Fernando Tarrida del Mármol

At the Bar of Justice

1897

In Barcelona, following a monstrous attack that I, let me say it once and for all, energetically condemn, numerous innocents were pursued, imprisoned, tortured, and assassinated.

We can’t revive the dead, but we can rehabilitate their unjustly insulted memory; we can’t return the unhappy victims who no longer exist to the tenderness of their families, but we can wash the stain from their names. Finally, we can return the freedom of the innocents who were sent to rot in filthy cells.

It has been nearly a year that I have, in secret and with persistence, carried out a thorough inquest. It is only in the past few days that I have been able to clarify all the obscure points. Without being the judge responsible for preparing the case, without needing to employ torture, I am in a position to oppose to the lying case of Marzo and Portas a new trial, one logical and real, where the former victims will appear as accusers, the former accusers as the accused.

The author of the odious attack on Calle Cambios Nuevos of Barcelona was never in the hands of Judge Marzo. It’s not for me to denounce him, but rather to deliver him from justice.
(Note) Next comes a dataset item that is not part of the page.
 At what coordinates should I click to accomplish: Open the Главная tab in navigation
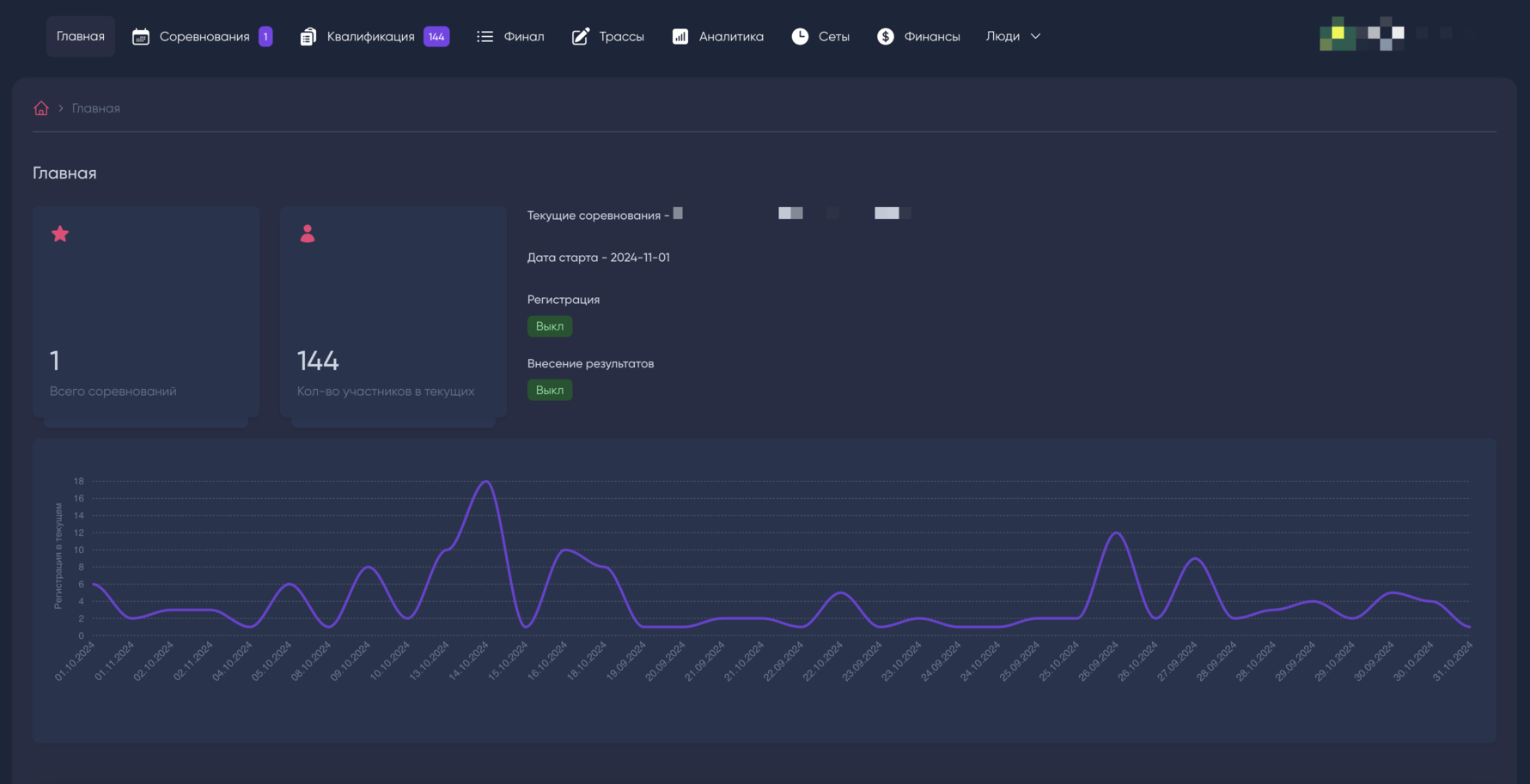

But I affirm, and I intend to prove the correctness of my affirmations:

  1. That the author of the attack, a hotheaded anarchist who claimed he acted only to avenge the tortured of 1893 and the executed of 1894, was never in the hands of justice;

  2. That said author declared to several people that he would not turn himself over to Spanish authorities because he saw that this would not save those who weren’t guilty, since Ascheri’s false declaration admitting that he was the author of the attack, did not prevent other innocents from being tormented. “I will be one more person tortured and executed,” he said, “it’s not worth it.”

  3. That the bombs whose origin Marzo was unable to establish were made, like many others, by a worker named Momo, who works in a factory in San Martin de Provensals and who died a few years ago while making explosives. Momo sold these bombs empty, at a price of 11 franc 50.
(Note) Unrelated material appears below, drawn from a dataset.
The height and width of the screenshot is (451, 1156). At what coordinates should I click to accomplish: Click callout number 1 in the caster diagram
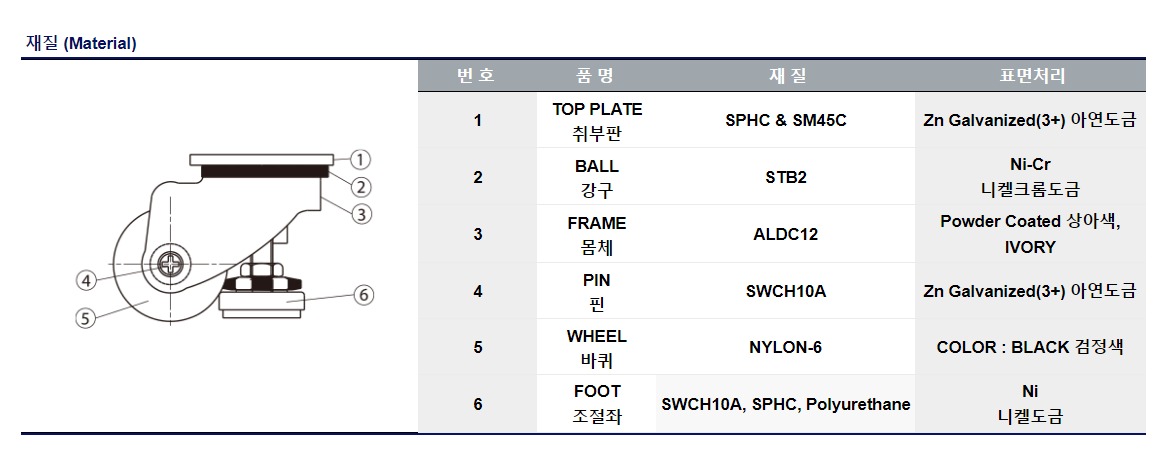(361, 159)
  4. That the declarations that served as a basis for the monstrous trial at Montjuich are false and were obtained by torture or the threat of inquisitorial torments.

After everything that has been said and written on this subject, what I have just said would only have a relative importance if I weren’t ready to prove them at the risk of my life.

Unfortunately, the verdict of the military judges in Madrid, coming from a supreme court, do not allow for a legal appeal. I thus spoke of this affair in London with the honorable Mr. Massingham, editor of the Daily Chronicle, who did not hesitate, after having seen the documents that I put in his hands, to associate himself with a work of justice and humanity. We believed that it was necessary, given the impossibility of addressing ourselves to an appeals tribunal, to constitute one or several honorary juries before which I would support my claims, proofs and witnesses at hand.

I leave it to Mr. Massingham – who has already taken up this affair in his newspaper on the third of this month – to propose the people who should from the London jury. At a later date I will constitute an impartial jury in Madrid. For the moment I propose as the members of the honorary jury in Paris the following individuals:

M. Henri Rochefort – Editor of l’Intransigeant

M. Paul de Cassagnac – Editor of l’Autorité

M. Edouard Drumont Editor of la Libre parole

M. Georges Clemeceau – Editor of la Justice

M. Alexandre Natanson – Editor of La Revue Blanche.

These people, whose honor and good faith cannot be doubted, belong to diverse schools: a socialist, a monarchist, a Catholic, a radical, and an independent. M. de Cassagnac is grand cordon of Charles III and grand-croix of Isabelle the Catholic; Queen Isabelle is the godmother of his two children.

It is up to M. Canovas to say whether or not the composition of this jury presents sufficient guarantees of honesty. If he doesn’t recuse the men I have just named I will call upon to appear before the first honorary jury, personally or by delegation: MM. Canovas del Castillo, President of the Council of Ministers of Spain; Enrique Marzo, Lieutenant Colonel of the Spanish Army; Narciso Portas, Lieutenant of the Gendarmerie and Chief of the Judiciary Police of Barcelona; Botas, corporal of the Gendarmerie; Manuel Carreras, Tiburcio Estorqui, Felix Carral, Rafael Mayans, Cirilo Ruiz, Leandro Lopez, gendarmes, who tolerated, ordered, or carried out tortures with the goal of having innocents condemned.

I commit that if this jury or, later, other juries declare my accusations unfounded, to have myself imprisoned in Madrid and suffer the punishment the law inflicts on slanderers.

It is not one person, it is public opinion which is justly alarmed and which, on several occasions, has demanded explanations concerning this shadowy affair. If those I have given the name of modern inquisitors want us to believe they were not guilty they can thank me for providing them with the occasion for rehabilitating themselves before the Spain they dishonor and the humanity they insult.